B1062 returns safe and sound to the ASDS, completing her 12th flight and 12th drone ship landing. Photo Credit: SpaceX

But in the final hour before the opening of Sunday’s first launch attempt, the weather picture dramatically brightened, offering a 60-percent chance of being acceptable at T-0. And B1062 went smoothly airborne at 12:10 a.m. EST, the exhaust of her nine Merlin 1D+ engines piercing the darkness as she powered uphill.
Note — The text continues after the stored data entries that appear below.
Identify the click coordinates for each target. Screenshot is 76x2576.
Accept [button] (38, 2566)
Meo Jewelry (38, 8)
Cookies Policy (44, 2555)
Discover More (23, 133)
Two and a half minutes later, her task done for the 12th time, she separated from the stack and pirouetted to a smooth, on-point touchdown on ASOG’s deck. It marked the 80th successful ASDS landing in a row and the 132nd time that a Falcon-class booster has landed safely on a drone ship since April 2016.

Video Credit: Inmarsat

The single Merlin 1D+ Vacuum engine of the second stage went on to complete a standard, six-minute “burn” to deliver the 55-strong Starlink stack into orbit, preparatory to deployment a little more than an hour into the mission. With the completion of tonight’s flight, SpaceX has launched ten missions in 2023’s first six weeks, placing the organization securely on track for its oft-stated goal of up to a hundred launches this year.

Up next, possibly as soon as Wednesday, another Starlink-laden Falcon 9 may fly out of Vandenberg Space Force Base, Calif., for the year’s third launch from the West Coast. Two more high-profile missions are scheduled later in February: the powerful Inmarsat-6 F2 Ka-band/advanced L-band geostationary communications satellite targeted for early on the 18th and Dragon Endeavour—carrying U.S. astronauts Steve Bowen and Warren “Woody” Hoburg, Russian cosmonaut Andrei Fedyayev and Sultan Al-Neyadi of the United Arab Emirates (UAE)—to the ISS on the 26th.